▸ **Task brief**
Please arrange the lines of the entries below as a Markdown table with two columns, Row and Line. Number each row and leave out blank lines.

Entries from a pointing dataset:
[Begin]
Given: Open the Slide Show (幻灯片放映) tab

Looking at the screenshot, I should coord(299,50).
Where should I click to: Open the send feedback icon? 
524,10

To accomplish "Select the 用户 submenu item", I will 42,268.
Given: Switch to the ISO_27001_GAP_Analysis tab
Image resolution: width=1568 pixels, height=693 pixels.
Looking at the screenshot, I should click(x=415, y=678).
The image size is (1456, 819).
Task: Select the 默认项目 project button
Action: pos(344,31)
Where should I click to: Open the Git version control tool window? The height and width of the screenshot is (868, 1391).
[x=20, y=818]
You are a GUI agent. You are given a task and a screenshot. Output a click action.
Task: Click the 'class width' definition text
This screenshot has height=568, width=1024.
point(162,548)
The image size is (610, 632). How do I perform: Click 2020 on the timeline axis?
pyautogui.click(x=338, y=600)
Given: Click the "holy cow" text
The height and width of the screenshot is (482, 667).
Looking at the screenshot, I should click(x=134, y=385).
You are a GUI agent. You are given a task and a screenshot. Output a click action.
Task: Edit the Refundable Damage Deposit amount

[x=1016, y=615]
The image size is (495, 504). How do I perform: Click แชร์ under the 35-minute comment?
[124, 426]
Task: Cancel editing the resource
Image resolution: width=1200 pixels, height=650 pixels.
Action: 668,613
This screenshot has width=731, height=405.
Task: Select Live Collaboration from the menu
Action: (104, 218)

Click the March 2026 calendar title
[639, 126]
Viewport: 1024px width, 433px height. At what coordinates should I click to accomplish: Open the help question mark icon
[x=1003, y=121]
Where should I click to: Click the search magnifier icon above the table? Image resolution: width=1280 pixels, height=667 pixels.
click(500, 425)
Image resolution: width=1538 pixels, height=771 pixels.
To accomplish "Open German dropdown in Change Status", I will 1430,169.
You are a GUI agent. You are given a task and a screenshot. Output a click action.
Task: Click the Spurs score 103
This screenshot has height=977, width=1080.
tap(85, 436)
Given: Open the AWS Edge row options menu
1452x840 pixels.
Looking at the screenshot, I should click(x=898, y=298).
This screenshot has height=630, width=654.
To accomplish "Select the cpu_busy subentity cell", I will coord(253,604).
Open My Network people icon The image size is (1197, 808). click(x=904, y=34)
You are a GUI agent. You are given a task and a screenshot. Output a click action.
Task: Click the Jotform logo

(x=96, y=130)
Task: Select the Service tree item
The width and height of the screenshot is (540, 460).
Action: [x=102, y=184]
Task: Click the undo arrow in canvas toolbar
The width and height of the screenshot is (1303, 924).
[End]
▸ **Written answer**
| Row | Line |
|---|---|
| 1 | Given: Open the Slide Show (幻灯片放映) tab |
| 2 | Looking at the screenshot, I should coord(299,50). |
| 3 | Where should I click to: Open the send feedback icon?  |
| 4 | 524,10 |
| 5 | To accomplish "Select the 用户 submenu item", I will 42,268. |
| 6 | Given: Switch to the ISO_27001_GAP_Analysis tab |
| 7 | Image resolution: width=1568 pixels, height=693 pixels. |
| 8 | Looking at the screenshot, I should click(x=415, y=678). |
| 9 | The image size is (1456, 819). |
| 10 | Task: Select the 默认项目 project button |
| 11 | Action: pos(344,31) |
| 12 | Where should I click to: Open the Git version control tool window? The height and width of the screenshot is (868, 1391). |
| 13 | [x=20, y=818] |
| 14 | You are a GUI agent. You are given a task and a screenshot. Output a click action. |
| 15 | Task: Click the 'class width' definition text |
| 16 | This screenshot has height=568, width=1024. |
| 17 | point(162,548) |
| 18 | The image size is (610, 632). How do I perform: Click 2020 on the timeline axis? |
| 19 | pyautogui.click(x=338, y=600) |
| 20 | Given: Click the "holy cow" text |
| 21 | The height and width of the screenshot is (482, 667). |
| 22 | Looking at the screenshot, I should click(x=134, y=385). |
| 23 | You are a GUI agent. You are given a task and a screenshot. Output a click action. |
| 24 | Task: Edit the Refundable Damage Deposit amount |
| 25 | [x=1016, y=615] |
| 26 | The image size is (495, 504). How do I perform: Click แชร์ under the 35-minute comment? |
| 27 | [124, 426] |
| 28 | Task: Cancel editing the resource |
| 29 | Image resolution: width=1200 pixels, height=650 pixels. |
| 30 | Action: 668,613 |
| 31 | This screenshot has width=731, height=405. |
| 32 | Task: Select Live Collaboration from the menu |
| 33 | Action: (104, 218) |
| 34 | Click the March 2026 calendar title |
| 35 | [639, 126] |
| 36 | Viewport: 1024px width, 433px height. At what coordinates should I click to accomplish: Open the help question mark icon |
| 37 | [x=1003, y=121] |
| 38 | Where should I click to: Click the search magnifier icon above the table? Image resolution: width=1280 pixels, height=667 pixels. |
| 39 | click(500, 425) |
| 40 | Image resolution: width=1538 pixels, height=771 pixels. |
| 41 | To accomplish "Open German dropdown in Change Status", I will 1430,169. |
| 42 | You are a GUI agent. You are given a task and a screenshot. Output a click action. |
| 43 | Task: Click the Spurs score 103 |
| 44 | This screenshot has height=977, width=1080. |
| 45 | tap(85, 436) |
| 46 | Given: Open the AWS Edge row options menu |
| 47 | 1452x840 pixels. |
| 48 | Looking at the screenshot, I should click(x=898, y=298). |
| 49 | This screenshot has height=630, width=654. |
| 50 | To accomplish "Select the cpu_busy subentity cell", I will coord(253,604). |
| 51 | Open My Network people icon The image size is (1197, 808). click(x=904, y=34) |
| 52 | You are a GUI agent. You are given a task and a screenshot. Output a click action. |
| 53 | Task: Click the Jotform logo |
| 54 | (x=96, y=130) |
| 55 | Task: Select the Service tree item |
| 56 | The width and height of the screenshot is (540, 460). |
| 57 | Action: [x=102, y=184] |
| 58 | Task: Click the undo arrow in canvas toolbar |
| 59 | The width and height of the screenshot is (1303, 924). |